Take, as an example of skepticism, Iowa corn farmer Dave Miller, whose day job is as an economist for the Iowa Farm Bureau. As Miller is happy to explain, it’s not that farmers in Iowa don’t think climate change is happening; it’s that they think it’s always been happening and therefore is unlikely to have much to do with whatever us humans get up to down at ground level. Or, as the National Farm Bureau’s spokesman Mace Thornton puts it: “We’re not convinced that the climate change we’re seeing is anthropogenic in origin. We don’t think the science is there to show that in a convincing way.” (Given the basic physics of CO2 capturing heat that have been known for more than a century and the ever-larger amounts of CO2 put into the atmosphere by human activity, it’s not clear what “science” he’s holding out for.) The numbers back that up: When Iowa State University sociologists polled nearly 5,000 Corn Belt farmers on climate change, 66 percent believed climate change is occurring, but only 41 percent believed humans bore any part of the blame for global warming.

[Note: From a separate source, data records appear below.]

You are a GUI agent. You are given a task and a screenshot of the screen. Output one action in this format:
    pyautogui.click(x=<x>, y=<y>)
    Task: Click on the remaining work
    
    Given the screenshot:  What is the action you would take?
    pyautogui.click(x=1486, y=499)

It’s not just the Corn Belt: Farmers across the country remain skeptical about climate change. When asked about it, they tell me about Mount Pinatubo and weird weather in the 1980s, when many of today’s most established farmers were getting their starts. But mostly I hear about cycles in the weather, like the El Niño–La Niña cycle that drives big changes in North American weather. Maybe it’s because farmers are uniquely exposed to bad weather, whether too hot or too cold. Almost any type of weather hurts some crop; the cereals want more rain, but the sweet potatoes like it hot and dry.
Year-to-year variability in the weather dwarfs any impact from a long-term shift in the climate. Consider this: A farmer in Iowa might deal with a 10-degree-Fahrenheit shift in average temperatures from year to year, so why worry about a 3- or even 4-degree shift over 100 years? As the old saying goes: If you don’t like the weather, wait five minutes and it will change.